Back in the younger years of DC's Black Pride celebration, I was coordinating HIV-prevention outreach efforts with one of my black co-workers at Whitman-Walker Clinic. ''Okay, so you're handling Black Pride and I'll focus on regular Pride,'' I said.
A long beat.
''Um, that didn't sound right, did it?''
Obviously, I was a big fan of ''Capital Pride'' when it debuted as the official name of the traditional June pride event.
Over the years, DC Black Pride for me has become the official kick-off of the overall pride season, which is an amazing thing in and of itself given the festival's historic role in raising money and awareness for HIV in the African-American community and kicking off an entire national network of black LGBT pride events, from Atlanta to Los Angeles.
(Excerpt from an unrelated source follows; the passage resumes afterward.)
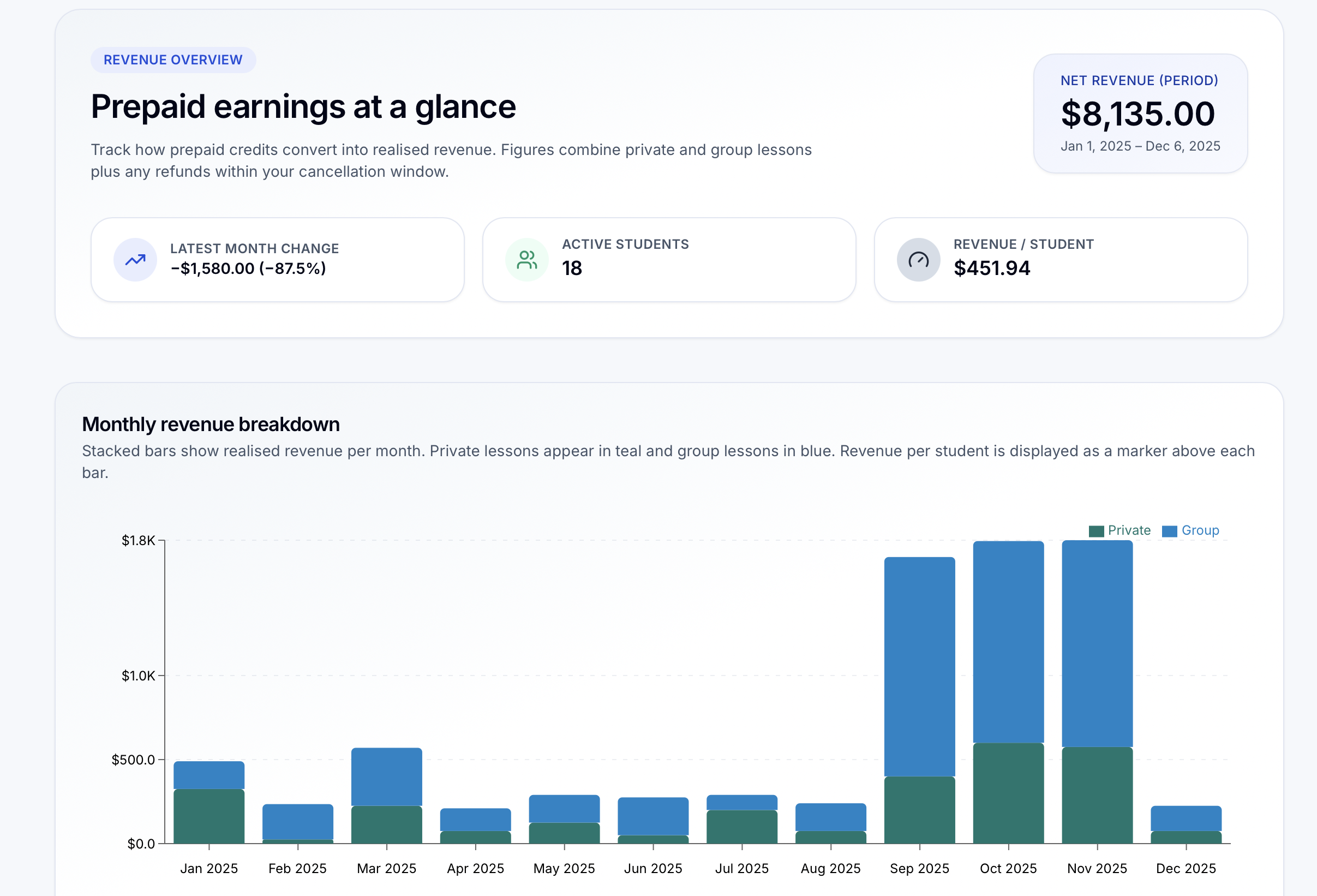
Task: Select the date range Jan 1, 2025 – Dec 6, 2025
Action: tap(1140, 146)
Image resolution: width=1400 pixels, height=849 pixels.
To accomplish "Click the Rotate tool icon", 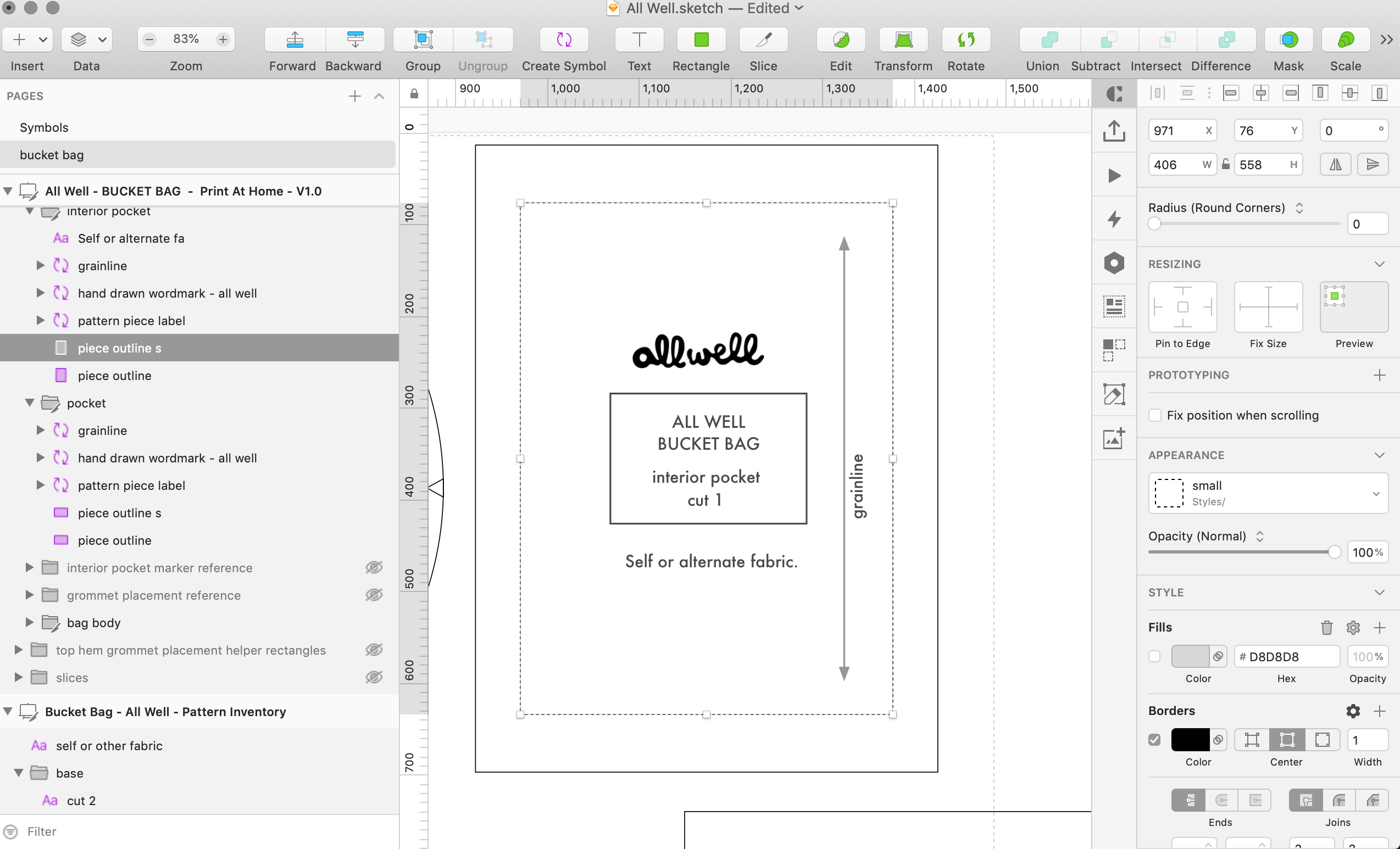I will (x=965, y=40).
Too often, though, the question still pops up: ''Why do we need to have separate prides?'' And with the growing efforts of Capital TransPride, DC Latino Pride and Pride & Heritage, it becomes more pointed for some. As I've often heard from various corners of the community, ''We don't celebrate white LGBT pride.''
I'll admit to sharing some of that attitude when I was younger, hence my slip with ''regular pride.'' Frankly, I got over it. That's because being ''white'' is simultaneously the most important and irrelevant fact about me. It's the former because I was born into a majority that comes with a few unspoken privileges that others didn't share and without significant barriers that others had to face. It's the latter because it is simply, and unfortunately, the default.
It's only by being gay that I'm not at the complete default setting, what author John Scalzi recently described as, ''In the role playing game known as The Real World, 'Straight White Male' is the lowest difficulty setting there is.''
I think of African-American, Latino and Asian pride celebrations as events where people get to come together by virtue of shared experiences, even though each of the individuals attending have their own unique life stories. For myself, being white brings no true shared experience beyond the blandness of the default.
I know enough about my Scotch-Irish paternal background to be aware of my history and the path my family took to Kentucky, but there's no sense of shared experience because whatever cultural significance once existed has long since faded into the past. The same goes for the German immigrant path of my maternal side.
I do take some measure of pride in being from Kentucky — and face it, when you hear ''Kentucky,'' you think ''white'' — even if Kentucky is a state prone to doing things to LGBT people it shouldn't be proud of. But while I enjoy being part of the gay Kentuckian diaspora in Washington, it's not something I would organize more than an afternoon cookout around because, again, the shared cultural experience isn't that significant.
The shared experience of D.C.'s black lesbian, gay, bisexual and transgender community remains significant. It's worth sharing, worth commiserating, worth celebrating. The same is true of Asian, Latino, Native American, or any other minority LGBT community. Perhaps in 50 years, or 100, much of that shared cultural identity will fade into history as my Scotch-Irish background has and the world will be a better place for it.
But that's the world then. In the world now, these experiences are worth their moments of pride. Never think of Black Pride as an event where one community celebrates by itself. Think of it as a day when you can celebrate the community.